EXERCISE AIM.
Copy out the listing below line for line, without changing anything.

GIVEN RECORDS.
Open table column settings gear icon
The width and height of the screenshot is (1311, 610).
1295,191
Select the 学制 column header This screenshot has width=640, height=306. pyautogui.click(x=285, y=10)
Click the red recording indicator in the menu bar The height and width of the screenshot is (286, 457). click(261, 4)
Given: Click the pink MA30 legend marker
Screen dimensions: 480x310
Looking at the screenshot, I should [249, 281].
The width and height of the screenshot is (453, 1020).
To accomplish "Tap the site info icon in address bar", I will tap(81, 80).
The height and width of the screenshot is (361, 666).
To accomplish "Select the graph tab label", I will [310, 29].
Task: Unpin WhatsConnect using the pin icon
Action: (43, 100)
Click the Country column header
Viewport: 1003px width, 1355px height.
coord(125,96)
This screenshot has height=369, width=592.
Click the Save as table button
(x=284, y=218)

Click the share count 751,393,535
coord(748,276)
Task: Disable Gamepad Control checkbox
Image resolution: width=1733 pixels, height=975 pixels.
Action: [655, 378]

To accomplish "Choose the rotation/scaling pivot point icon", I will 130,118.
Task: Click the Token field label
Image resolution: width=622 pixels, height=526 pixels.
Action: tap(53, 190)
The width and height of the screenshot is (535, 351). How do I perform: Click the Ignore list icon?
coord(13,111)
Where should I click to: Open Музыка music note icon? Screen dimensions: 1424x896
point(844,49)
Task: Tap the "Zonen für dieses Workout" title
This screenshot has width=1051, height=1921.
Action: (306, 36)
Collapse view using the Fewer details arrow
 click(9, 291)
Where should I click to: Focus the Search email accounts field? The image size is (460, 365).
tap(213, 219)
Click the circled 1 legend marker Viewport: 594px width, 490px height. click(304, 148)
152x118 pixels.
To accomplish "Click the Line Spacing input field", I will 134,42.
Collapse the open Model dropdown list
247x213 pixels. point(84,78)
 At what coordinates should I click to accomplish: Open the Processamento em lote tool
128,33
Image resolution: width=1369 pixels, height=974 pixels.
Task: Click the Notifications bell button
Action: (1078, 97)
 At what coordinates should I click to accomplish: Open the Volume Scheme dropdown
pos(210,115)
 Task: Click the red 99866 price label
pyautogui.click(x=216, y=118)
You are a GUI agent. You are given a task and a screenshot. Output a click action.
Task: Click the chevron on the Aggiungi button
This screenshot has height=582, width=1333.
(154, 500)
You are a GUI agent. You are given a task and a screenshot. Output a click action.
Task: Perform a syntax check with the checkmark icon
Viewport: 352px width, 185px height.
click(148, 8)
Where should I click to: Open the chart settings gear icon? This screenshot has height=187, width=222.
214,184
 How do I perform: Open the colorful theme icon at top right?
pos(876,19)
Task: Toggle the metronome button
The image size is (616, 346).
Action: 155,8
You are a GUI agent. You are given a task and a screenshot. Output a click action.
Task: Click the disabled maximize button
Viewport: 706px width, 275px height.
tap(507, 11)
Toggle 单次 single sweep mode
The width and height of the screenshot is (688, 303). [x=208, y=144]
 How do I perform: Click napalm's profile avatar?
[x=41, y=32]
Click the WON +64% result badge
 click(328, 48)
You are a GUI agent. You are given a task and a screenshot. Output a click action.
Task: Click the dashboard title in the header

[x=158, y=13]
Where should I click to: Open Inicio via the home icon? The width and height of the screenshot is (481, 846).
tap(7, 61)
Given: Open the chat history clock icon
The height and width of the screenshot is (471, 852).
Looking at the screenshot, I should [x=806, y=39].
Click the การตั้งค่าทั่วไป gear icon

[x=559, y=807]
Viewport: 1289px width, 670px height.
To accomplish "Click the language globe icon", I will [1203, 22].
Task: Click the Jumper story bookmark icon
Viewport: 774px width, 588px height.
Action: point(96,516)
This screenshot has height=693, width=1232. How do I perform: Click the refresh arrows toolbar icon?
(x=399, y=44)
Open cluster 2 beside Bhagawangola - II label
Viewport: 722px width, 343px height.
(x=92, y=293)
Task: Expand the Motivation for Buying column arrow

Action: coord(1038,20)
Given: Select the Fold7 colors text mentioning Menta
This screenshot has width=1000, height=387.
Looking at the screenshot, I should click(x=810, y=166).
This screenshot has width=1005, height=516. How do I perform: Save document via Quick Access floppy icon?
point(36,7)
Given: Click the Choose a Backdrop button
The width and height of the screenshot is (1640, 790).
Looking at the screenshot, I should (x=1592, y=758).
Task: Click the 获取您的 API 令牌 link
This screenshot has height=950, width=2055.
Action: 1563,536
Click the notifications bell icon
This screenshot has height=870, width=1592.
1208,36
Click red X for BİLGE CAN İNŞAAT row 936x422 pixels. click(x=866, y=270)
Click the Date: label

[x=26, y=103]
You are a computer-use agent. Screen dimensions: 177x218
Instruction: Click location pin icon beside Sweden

OUTPUT.
Open table column settings gear icon
The width and height of the screenshot is (1311, 610).
1295,191
Select the 学制 column header This screenshot has width=640, height=306. pyautogui.click(x=285, y=10)
Click the red recording indicator in the menu bar The height and width of the screenshot is (286, 457). click(261, 4)
Given: Click the pink MA30 legend marker
Screen dimensions: 480x310
Looking at the screenshot, I should [249, 281].
The width and height of the screenshot is (453, 1020).
To accomplish "Tap the site info icon in address bar", I will tap(81, 80).
The height and width of the screenshot is (361, 666).
To accomplish "Select the graph tab label", I will [310, 29].
Task: Unpin WhatsConnect using the pin icon
Action: (43, 100)
Click the Country column header
Viewport: 1003px width, 1355px height.
coord(125,96)
This screenshot has height=369, width=592.
Click the Save as table button
(x=284, y=218)

Click the share count 751,393,535
coord(748,276)
Task: Disable Gamepad Control checkbox
Image resolution: width=1733 pixels, height=975 pixels.
Action: [655, 378]

To accomplish "Choose the rotation/scaling pivot point icon", I will 130,118.
Task: Click the Token field label
Image resolution: width=622 pixels, height=526 pixels.
Action: tap(53, 190)
The width and height of the screenshot is (535, 351). How do I perform: Click the Ignore list icon?
coord(13,111)
Where should I click to: Open Музыка music note icon? Screen dimensions: 1424x896
point(844,49)
Task: Tap the "Zonen für dieses Workout" title
This screenshot has width=1051, height=1921.
Action: (306, 36)
Collapse view using the Fewer details arrow
 click(9, 291)
Where should I click to: Focus the Search email accounts field? The image size is (460, 365).
tap(213, 219)
Click the circled 1 legend marker Viewport: 594px width, 490px height. click(304, 148)
152x118 pixels.
To accomplish "Click the Line Spacing input field", I will 134,42.
Collapse the open Model dropdown list
247x213 pixels. point(84,78)
 At what coordinates should I click to accomplish: Open the Processamento em lote tool
128,33
Image resolution: width=1369 pixels, height=974 pixels.
Task: Click the Notifications bell button
Action: (1078, 97)
 At what coordinates should I click to accomplish: Open the Volume Scheme dropdown
pos(210,115)
 Task: Click the red 99866 price label
pyautogui.click(x=216, y=118)
You are a GUI agent. You are given a task and a screenshot. Output a click action.
Task: Click the chevron on the Aggiungi button
This screenshot has height=582, width=1333.
(154, 500)
You are a GUI agent. You are given a task and a screenshot. Output a click action.
Task: Perform a syntax check with the checkmark icon
Viewport: 352px width, 185px height.
click(148, 8)
Where should I click to: Open the chart settings gear icon? This screenshot has height=187, width=222.
214,184
 How do I perform: Open the colorful theme icon at top right?
pos(876,19)
Task: Toggle the metronome button
The image size is (616, 346).
Action: 155,8
You are a GUI agent. You are given a task and a screenshot. Output a click action.
Task: Click the disabled maximize button
Viewport: 706px width, 275px height.
tap(507, 11)
Toggle 单次 single sweep mode
The width and height of the screenshot is (688, 303). [x=208, y=144]
 How do I perform: Click napalm's profile avatar?
[x=41, y=32]
Click the WON +64% result badge
 click(328, 48)
You are a GUI agent. You are given a task and a screenshot. Output a click action.
Task: Click the dashboard title in the header

[x=158, y=13]
Where should I click to: Open Inicio via the home icon? The width and height of the screenshot is (481, 846).
tap(7, 61)
Given: Open the chat history clock icon
The height and width of the screenshot is (471, 852).
Looking at the screenshot, I should [x=806, y=39].
Click the การตั้งค่าทั่วไป gear icon

[x=559, y=807]
Viewport: 1289px width, 670px height.
To accomplish "Click the language globe icon", I will [1203, 22].
Task: Click the Jumper story bookmark icon
Viewport: 774px width, 588px height.
Action: point(96,516)
This screenshot has height=693, width=1232. How do I perform: Click the refresh arrows toolbar icon?
(x=399, y=44)
Open cluster 2 beside Bhagawangola - II label
Viewport: 722px width, 343px height.
(x=92, y=293)
Task: Expand the Motivation for Buying column arrow

Action: coord(1038,20)
Given: Select the Fold7 colors text mentioning Menta
This screenshot has width=1000, height=387.
Looking at the screenshot, I should click(x=810, y=166).
This screenshot has width=1005, height=516. How do I perform: Save document via Quick Access floppy icon?
point(36,7)
Given: Click the Choose a Backdrop button
The width and height of the screenshot is (1640, 790).
Looking at the screenshot, I should (x=1592, y=758).
Task: Click the 获取您的 API 令牌 link
This screenshot has height=950, width=2055.
Action: 1563,536
Click the notifications bell icon
This screenshot has height=870, width=1592.
1208,36
Click red X for BİLGE CAN İNŞAAT row 936x422 pixels. click(x=866, y=270)
Click the Date: label

[x=26, y=103]
You are a computer-use agent. Screen dimensions: 177x218
Instruction: Click location pin icon beside Sweden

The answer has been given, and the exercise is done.